Las personas se mueven constantemente entre una oferta de lugares apretados en la ciudad y disipando parte del tiempo diario en los desplazamientos. Pero hoy también están conectadas permanentemente a un espacio virtual que no tiene lugares. No hay, por tanto, distancias que salvar ni tiempo que emplear. Por eso, una metáfora oportuna para la Red es la del Aleph que nos describe Borges, esa “pequeña esfera tornasolada” en el que todo está visible en ella a la vez, y llamar entonces alefitas a quienes están conectados sin cesar a este fenómeno, en el que las cosas no tienen lugares y se alcanzan sin ninguna demora.
Así que hoy las personas se encuentran atrapadas entre dos espacios. Uno repleto de lugares por los que transitar, otro sin lugares ni distancias que recorrer. La gran ciudad es la manifestación más contundente de ese espacio que mueve de un lado para otro a los habitantes.

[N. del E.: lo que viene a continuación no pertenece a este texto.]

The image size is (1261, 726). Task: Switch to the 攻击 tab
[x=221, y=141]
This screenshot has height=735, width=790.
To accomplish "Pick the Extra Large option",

Y la Red es el espacio virtual en el que, para instalarse, basta con señalar, mirar, hablar… En el primero, las máquinas que la revolución industrial ha proporcionado transportan al urbanita de un lugar a otro; en el segundo, una prótesis, como el móvil, incorpora al alefita a un mundo que se alcanza de inmediato.
Es muy difícil que congenien los dos espacios. Actualmente sucede que el espacio que pisamos se muestra resistente, nos tiene a todos retenidos, y convencidos de la oposición de lo real frente a lo virtual, así que no cede ante el espacio etéreo de ceros y unos, a pesar de ser este tan atractor. Pero el nuevo espacio penetra por los resquicios de nuestro tiempo ocupado, como el agua por las fisuras de la roca, y poco a poco va fracturando la actividad con saltos constantes de uno a otro espacio, y crecientes disfunciones. Es una acción disgregadora, interruptora, que anuncia la imposibilidad de mantener el guion de nuestra actividad tal como la hemos conformado en el espacio de piedra, asfalto, vehículos, horarios…, hogares, lugares de trabajo, culturales, de entretenimiento, de servicios…, cuando ya nos movemos por él como seres protéticos abducidos por un mundo inmediato, sin lugares ni distancias.
Es ya evidente esta crisis, aunque turbador y confuso el escenario de cómo será el camino —lento— de evolución del urbanita al alefita, y su forma de instalarse en el espacio y el tiempo distinta a la que la ciudad nos ha impuesto. Los alefitas serán nuevos pobladores para nuevos territorios, y quizá repobladores que ocupen de modo diferente espacios vaciados por la succión de la ciudad o que también se queden en ella para reinterpretarla… y que así perdure como un punto luminoso blanco.